The four-time world champion clocked 2:35.77 to finish just ahead of American team-mate Bode Miller while Austria's Marcel Hirscher claimed third.
It was Ligety's 10th consecutive giant slalom podium and Miller's first in the discipline in six years.
Ligety's win was set up by a blistering first run that gave him a 1.26-second advantage over the field, and he credited his unusual approach to giant slalom, which involves taking a longer line but one that allows him to accelerate out of corners more effectively.
"I ski a turn far differently than most guys," Ligety said.

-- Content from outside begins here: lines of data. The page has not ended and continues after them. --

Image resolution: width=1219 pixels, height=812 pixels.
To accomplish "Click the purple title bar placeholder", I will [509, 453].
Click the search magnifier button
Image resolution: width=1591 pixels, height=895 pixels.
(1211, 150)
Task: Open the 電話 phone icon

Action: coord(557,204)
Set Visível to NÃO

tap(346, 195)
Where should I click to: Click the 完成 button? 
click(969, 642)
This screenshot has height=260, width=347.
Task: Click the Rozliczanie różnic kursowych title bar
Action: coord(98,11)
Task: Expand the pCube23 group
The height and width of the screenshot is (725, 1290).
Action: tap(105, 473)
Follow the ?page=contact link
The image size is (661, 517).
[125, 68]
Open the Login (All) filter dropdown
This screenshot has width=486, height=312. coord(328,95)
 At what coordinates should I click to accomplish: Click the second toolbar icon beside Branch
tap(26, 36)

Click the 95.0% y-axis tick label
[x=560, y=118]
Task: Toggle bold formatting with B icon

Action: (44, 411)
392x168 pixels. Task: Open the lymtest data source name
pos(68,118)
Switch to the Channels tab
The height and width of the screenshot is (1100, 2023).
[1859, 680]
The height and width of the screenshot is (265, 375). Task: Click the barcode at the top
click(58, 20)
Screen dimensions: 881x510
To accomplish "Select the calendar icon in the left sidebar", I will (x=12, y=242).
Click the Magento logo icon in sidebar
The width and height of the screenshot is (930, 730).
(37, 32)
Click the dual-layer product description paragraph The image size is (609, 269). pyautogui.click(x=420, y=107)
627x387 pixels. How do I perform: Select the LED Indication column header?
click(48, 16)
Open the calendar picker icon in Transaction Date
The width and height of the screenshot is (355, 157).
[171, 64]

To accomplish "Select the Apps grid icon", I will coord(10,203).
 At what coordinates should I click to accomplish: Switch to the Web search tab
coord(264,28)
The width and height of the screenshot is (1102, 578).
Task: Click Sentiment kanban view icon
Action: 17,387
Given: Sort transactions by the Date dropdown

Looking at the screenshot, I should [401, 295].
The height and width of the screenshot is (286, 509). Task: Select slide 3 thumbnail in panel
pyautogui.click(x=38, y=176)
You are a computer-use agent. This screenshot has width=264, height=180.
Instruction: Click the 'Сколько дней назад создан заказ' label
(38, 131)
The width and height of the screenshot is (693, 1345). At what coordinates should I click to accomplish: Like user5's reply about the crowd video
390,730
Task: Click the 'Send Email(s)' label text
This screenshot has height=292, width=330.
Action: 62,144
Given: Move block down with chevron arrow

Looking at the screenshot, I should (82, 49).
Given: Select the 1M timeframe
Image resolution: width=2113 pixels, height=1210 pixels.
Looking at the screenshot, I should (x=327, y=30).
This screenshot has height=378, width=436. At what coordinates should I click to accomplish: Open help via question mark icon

"If you compare myself to my biggest competitor, Marcel Hirscher, he skis in kind of a jumpy manner. He skips the top 10 percent of his turn and lands on a clean edge, but he doesn't take the turn quite as deep, which gives the advantage of being more precise but isn't as fast, doesn't get as much rebound out of the turn.
"There's a little bit of a give-and-take with that. I take the turn a lot deeper and cleaner and rounder. That gives me more rebound, especially on the new skis, to generate speed. Also I'm decelerating less, because I'm not hitting the skis hard in one spot.
"On the old skis, skipping the top 10 percent of the turn, you could get just as much rebound as arcing it fully.
"I have been working on the way I've been skiing since 2005 or so, trying to really take the turn deep and ski differently than everybody else. I thought that was the way to really separate myself."